Sé bueno hasta la muerte
Zsigmond Móricz
Acantilado, 2016
Por Francisco Martínez
La literatura, en su concepción de ejercicio reflexivo –siempre bajo el argumento primigenio del hombre espiritual y el peso de los avatares cotidianos-, guarda todavía su nido más precioso, creo, en lo que se ha venido en definir la Metaliteratura o literatura de pensamiento.
Siempre, en mi labor como crítico, he pretendido optar por la literatura que piensa frente a la literatura que cuenta. No pretendo disgregar ambas entre sí, desde luego, pero me lleva a tal afirmación el hecho de que la mayoría de los últimos títulos literarios no parecen hacer sino remedar el discurso de la abuela, lugares comunes llenos de personajes comunes que se transfieren problemas comunes: pocos piensan por sí, pocos arriesgan en una actitud propia y libre. A mayor abundamiento, nadie es capaz de contar con el sosiego e intención de la abuela; solo les preocupa, al parecer, urdir una historia anodina que tenga algo de gancho para el productor cinematográfico de turno.
Por el contrario, me gusta el personaje único, raro, distinguido en el sentido de originalidad y riesgo; el que suscita y sueña, el loco, el descarriado que posee una conciencia propia aunque ésta sea juzgada, en un primer momento, desaforada. Como lector me interesará siempre lo distinto, lo nuevo, aquello que desafía el lugar común en favor del humor, de la virtud o el temor; de la inteligencia como lugar sintiente.

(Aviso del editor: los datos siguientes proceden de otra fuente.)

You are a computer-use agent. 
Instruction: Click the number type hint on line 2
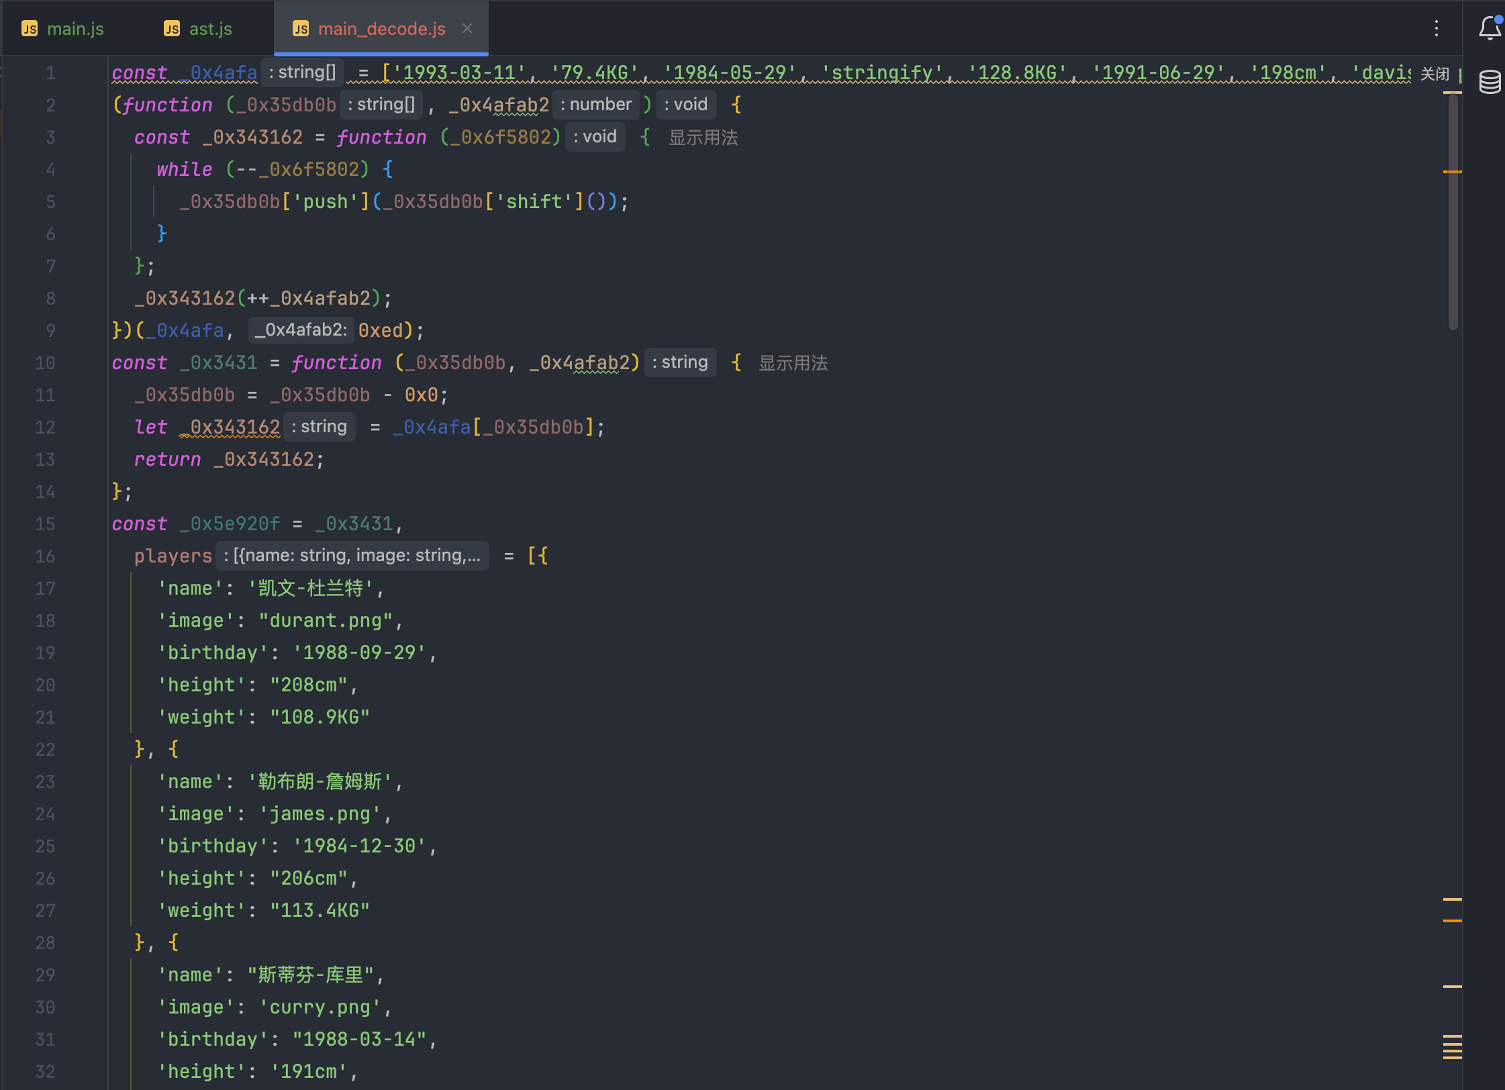595,105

«Misi se quedó petrificado y apoyando la espalda contra la pared miró aturdido y pasmado el polvoriento suelo. Estaba mareado, la calle era tan ancha que todo le daba vueltas; hacía tiempo, cuando vivía en casa de los Török, una noche había visto todo un rebaño de vacas pasando tan a sus anchas por esa calle como si fueran por el campo».
Me parece, como lector, un fragmento sugerente con las necesarias sugerencias éticas y estéticas. Como este otro, de un valor ontológico más definido: «El reloj dio la hora. Primero dio lentamente tres campanadas, con un sonido agudo e intenso, y luego cuatro, algo más rápido y grave, picaronamente, como si se estuviera riendo de él. Entonces volvió a sentirse sólo una vez más, una vez más dejó de percibir el menor ruido y una vez más permaneció atento al paso del tiempo».
Se nos propone acertadamente en la presentación del texto que «en esta novela, todo un clásico de las letras húngaras, Moricz –autor elogiado por el elogiable Márai- nos habla de la infancia, ese paisaje mítico en el que convive la alegría con la angustia».
Nos habla de la soledad; tú y yo, lector, lo sabemos.